Reading passage:
********************

TV commentators say Mitt Romney won the first presidential debate. He won it on taxes: “I don’t have a $5 trillion tax cut . . . . My number one principle is there will be no tax cut that adds to the deficit. . . . I will not reduce the taxes paid by high-income Americans. . . . I will not, under any circumstance raise taxes on middle-income families. I will lower taxes on middle-income families.” Should we believe that?
Tax cuts for the wealthy are fundamental Republican economic dogma. Conservatives have made this policy the centerpiece of their economic theory: 1) the wealthy are job creators; 2) the more money they have, the more jobs they will create; 3) therefore lower their taxes. Which came first, the desire to enhance the household economies of rich Americans, or the theory that we all are better off when the rich get richer, is hard to say. They fit together so neatly.

********************

Data provided:
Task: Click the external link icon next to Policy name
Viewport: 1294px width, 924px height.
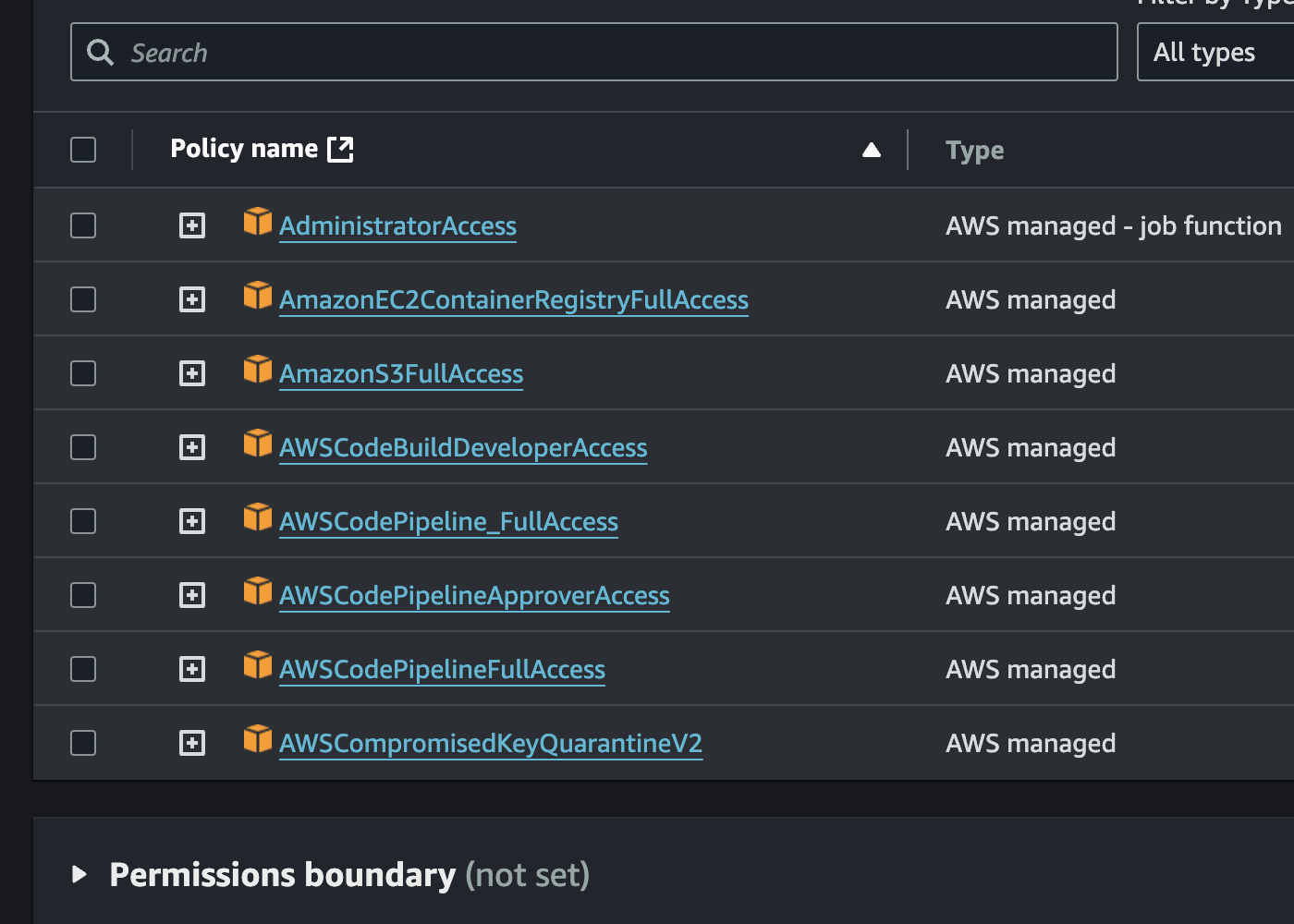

********************

Directions:
1: Condense the paragraph of the passage on Romney's debate tax claims that begins "Tax cuts for the wealthy" into a short bulleted list that keeps its main points.
2: Continue the passage on Romney's debate tax claims from the point where it stops.
The lines above play no part in what comes next.

The replies:
1:
- Tax cuts for the wealthy are basic Republican economic dogma.
- Conservatives build their economic theory on three steps: the wealthy create jobs, more money for them means more jobs, so their taxes should be lowered.
- It is hard to say which came first: the wish to enrich wealthy households or the theory that everyone gains when the rich get richer, since the two fit together so neatly.

2:
Tax cuts for the poor do not fit into this economic theory. Republican proposals in the Senate and House, created mainly by Romney’s VP selection, Paul Ryan, lower taxes on the wealthy in two whopping chunks: the top tax rate drops from 35% to 25%, and all taxes on capital gains disappear. The taxes paid by millions of low-income families would rise, because tax credits that help them are reduced, such as the Child Tax Credit, Earned Income Tax Credit, and American Opportunity Tax Credit.
Last year, Romney’s “Believe in America” manifesto had no plan to reduce income tax rates. He supported the extension of George Bush’s tax cuts for everyone. Lower income tax rates might be the subject of a future “fundamental reform”. He did push a different tax reduction for the wealthy by eliminating the estate tax, benefitting individuals with estates worth more than $5 million.
Then in the January Republican debate in South Carolina, Romney said he wanted to reduce the top tax rate: “More than 25%, I think, is taking too much out of our pockets. . . . 25 is where I would like to see us go.”
In February, Romney said that he wanted to cut rates for all individuals by 20%, which would bring the top rate down to 28%. The cuts would be offset by reducing deductions, exemptions and credits for high earners, producing the same total revenue.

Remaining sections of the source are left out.